• **What the exercise asks**
Your answer should be every line of the records that contains the word "toggle", copied as it stands.

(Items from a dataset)
▬▬▬▬▬▬▬▬▬▬
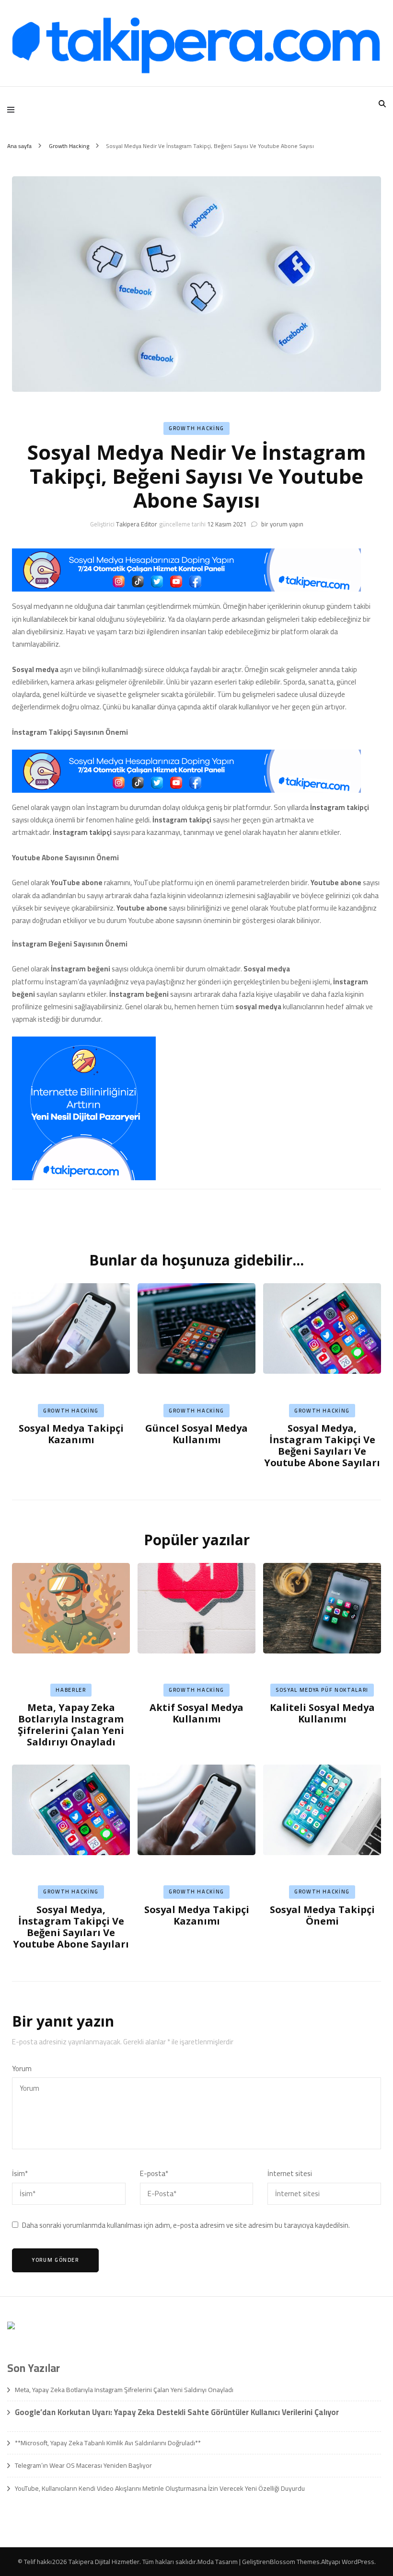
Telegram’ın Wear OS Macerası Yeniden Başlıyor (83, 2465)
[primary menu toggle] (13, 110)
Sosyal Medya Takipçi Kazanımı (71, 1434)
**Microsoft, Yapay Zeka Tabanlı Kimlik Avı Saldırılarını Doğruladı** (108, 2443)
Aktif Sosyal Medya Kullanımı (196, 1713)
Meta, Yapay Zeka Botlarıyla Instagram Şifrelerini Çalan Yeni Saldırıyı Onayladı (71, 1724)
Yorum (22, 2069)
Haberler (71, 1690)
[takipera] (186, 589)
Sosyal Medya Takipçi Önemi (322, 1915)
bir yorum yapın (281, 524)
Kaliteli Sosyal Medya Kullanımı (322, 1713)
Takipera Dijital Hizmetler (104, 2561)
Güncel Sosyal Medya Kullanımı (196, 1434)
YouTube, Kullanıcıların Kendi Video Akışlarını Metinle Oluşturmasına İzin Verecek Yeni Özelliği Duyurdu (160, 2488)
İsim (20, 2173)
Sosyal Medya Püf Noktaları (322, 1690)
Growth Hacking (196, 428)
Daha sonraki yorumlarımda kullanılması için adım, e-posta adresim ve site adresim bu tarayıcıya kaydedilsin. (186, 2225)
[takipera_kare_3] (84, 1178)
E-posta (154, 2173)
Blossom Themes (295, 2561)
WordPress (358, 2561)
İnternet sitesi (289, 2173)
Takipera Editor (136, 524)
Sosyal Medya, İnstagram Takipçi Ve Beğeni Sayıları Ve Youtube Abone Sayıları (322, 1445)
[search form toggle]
▬▬▬▬▬▬▬▬▬▬
• **Result of this exercise**
[primary menu toggle] (13, 110)
[search form toggle]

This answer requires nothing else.